Black Saturday ground zero 10 years on
ON THE drive from Whittlesea to Kinglake, the ranges have recovered.
But there are still noticeable areas with dead trees and bare areas so badly burnt it sterilised the ground.
Former local mayor Lyn Gunter says sometimes she will hear an "almighty crash" when a dead tree in the mountains falls over.
Kinglake's residents have not completely recovered either.
Ten years after bearing the brunt of Black Saturday, Kinglake looks good today. Smart new houses, kindergartens, other public buildings and a Kinglake Village shopping strip with fine dining planned gives the town a positive feel.
But there are significant pockets of people on Melbourne's outskirts with post-traumatic stress disorder, like war-torn refugees, who had ordinary lives before Black Saturday.
There were 173 people killed in Australia's deadliest bushfires a decade ago, 120 of them in the Kinglake/Whittlesea area.
Almost 50 children and young adults were orphaned.
While some fear for a generation of traumatised young people with behavioural problems, Kinglake mother Lesley Bebbington is proud of the children's recovery. Ms Bebbington, who helped form the Ellimatta Youth Inc as an intervention group for youths "whose friends died", says the area's young have done remarkably well.
"I am just proud that they (children) survived, that they got through it, I always believed they would be OK," Ms Bebbington said.
"You see them now, we have got plumbers, vets, nurses, artists, horticulturalists, doing well." Clinical psychologist Rob Gordon, who worked with Black Saturday victims and has warned it produced a much higher than usual incidence of PTSD, believes it can take 10 years to recover.
He advocates talking out anxiety and staying connected to communities to have more chances of recovering.
Gary Brown and his wife Robyn lost their son Adrian, daughter-in-law Mirabelle and grandchildren Eric, Matthew and Brielle in the fires.

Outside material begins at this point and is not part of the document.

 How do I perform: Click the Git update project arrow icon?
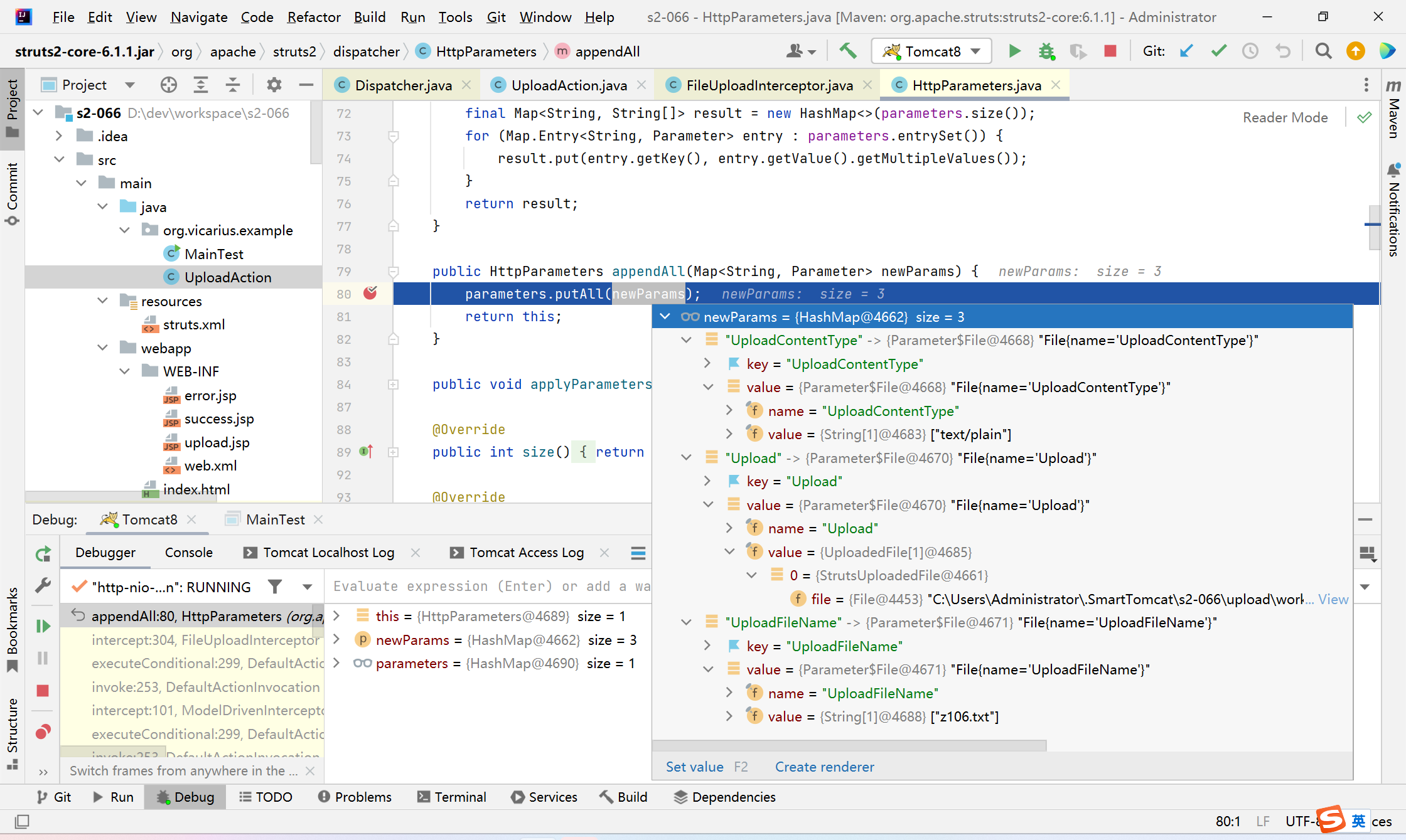pyautogui.click(x=1186, y=51)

Mr Brown had counselling in the early years after the fires and urged men publicly at the time to get help when he heard many victims were psychologically struggling.
"I found this attitude that men don't cry is a lot of crap," he told AAP. "We were hearing that people were attempting suicides, did eventually have suicides and felt at one stage that it needed to come out about men and bereavement."

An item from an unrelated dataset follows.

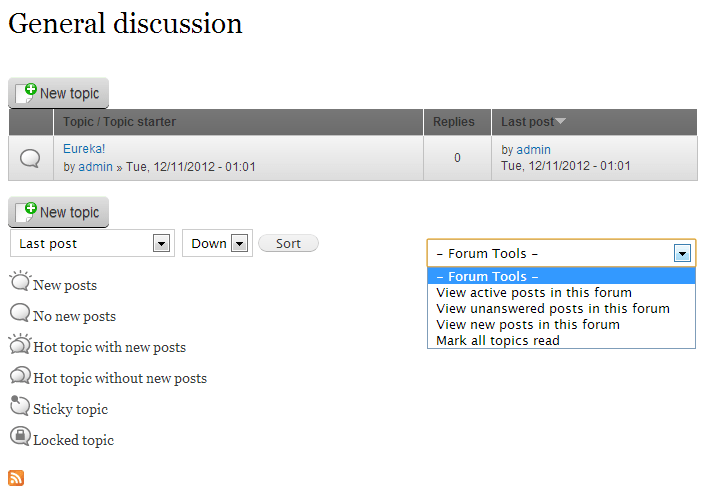Select View unanswered posts in this forum

coord(552,309)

Dean Cerneka says he still has nightmares after he spent more than 11 hours fighting for his life with his brother and mother at their Kinglake West home, while several of their Coombs Road neighbours died.

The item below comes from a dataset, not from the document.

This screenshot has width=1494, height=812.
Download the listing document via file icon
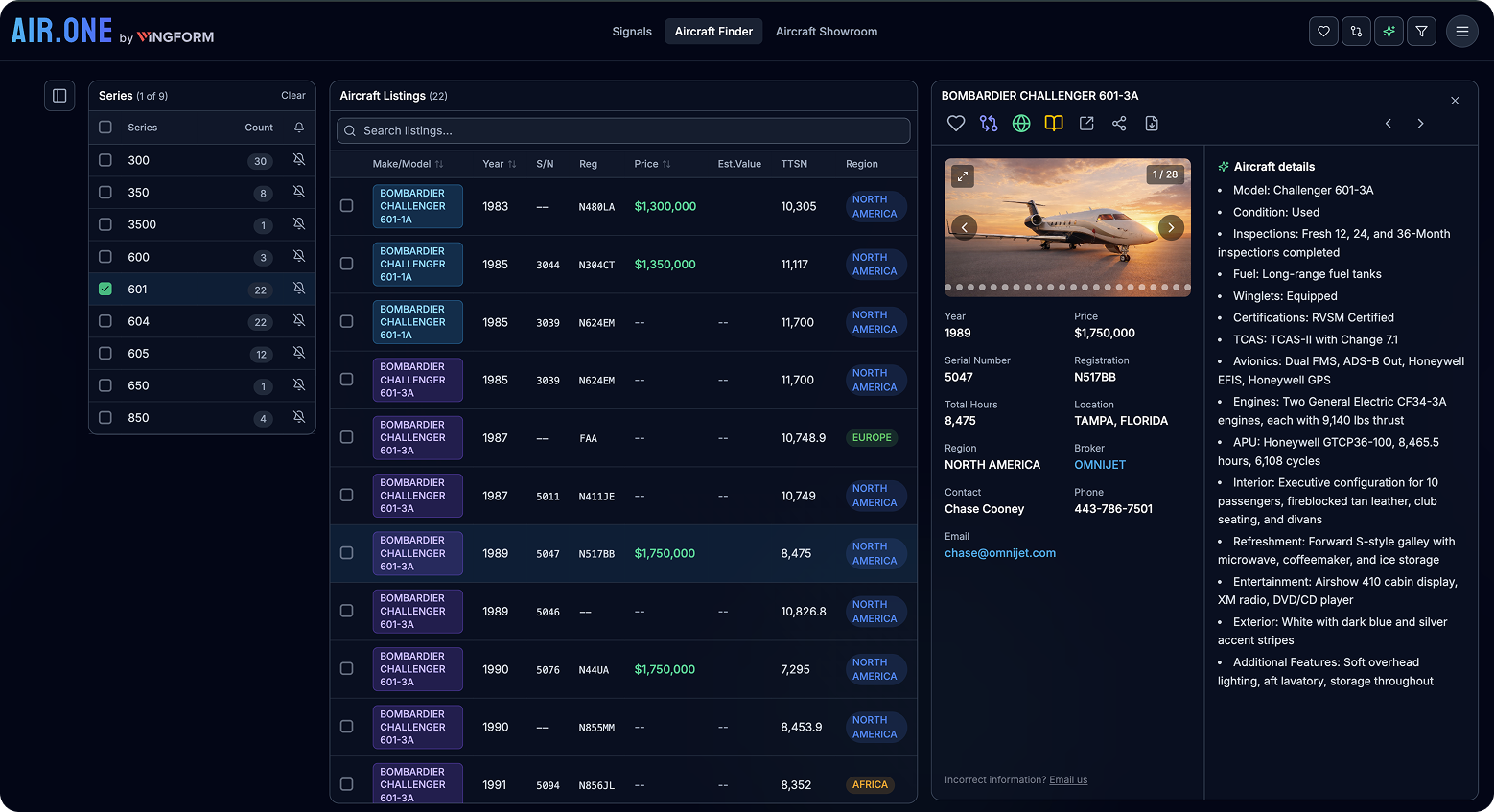(x=1151, y=123)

"I stood right there, we were literally seconds away from death and I saw this coming and said, 'I'm going to die'," he told AAP.
Mr Cerneka sees a psychologist who specialises in trauma.
"A lot of people are really affected by it, really, really traumatised, some acknowledge it and a lot don't and are hitting the bottle and self-medicating," he said.
Multiply that many times in a town of more than 1500 people and it leads to marriage and friendship breakdowns, according to Ms Gunter's husband Brenton.
"In the long run I think people even get upset with each other," he said, sometimes over how much grant money they were given.
Many have marked the February 9 anniversary over the years but local Donna Wilson says she has not done anything in the last couple of years and is ready to move on.
Ms Wilson and fellow local real estate agent Jodie Thorneycroft estimate more than half the town's population left after about 630 of 760 houses were destroyed.
Many people rebuilt but left anyway.
Some residents like having newcomers they don't have to talk about Black Saturday with but others worry the latest arrivals are clueless about living in a bushfire zone.
Recently residents in nearby St Andrews were furious and complained to the Country Fire Authority when it approved a fireworks display for a private party in January. "When you have new community members come in, all the dynamics change," Ms Thorneycroft said.
"People wanting a country change move here, it is a beautiful place and there was so much vacant land for obvious reasons." But as council rates soared, locals such as Ms Gunter - who was a face for the community after the fires but later quit as mayor - and John Griffiths set up a ratepayers' group that criticised the way money had been spent, including some of the record $400 million donated.
Federal and state politicians wanting to quickly "sort this disaster out" before elections were also to blame, Ms Gunter says.
Mr Griffiths says he knows a man who donated $1 million but he would never do it again "because it was badly mismanaged, with a lot of wastage".
But it was local heroes, not politicians, who saved Kinglake, Ms Gunter says. And the locals' spirit keeps the town going.
"One thing that continues now is we greet each other with a hug and that first month (after the fires), if only you could've bottled that community spirit and handed it out," she says.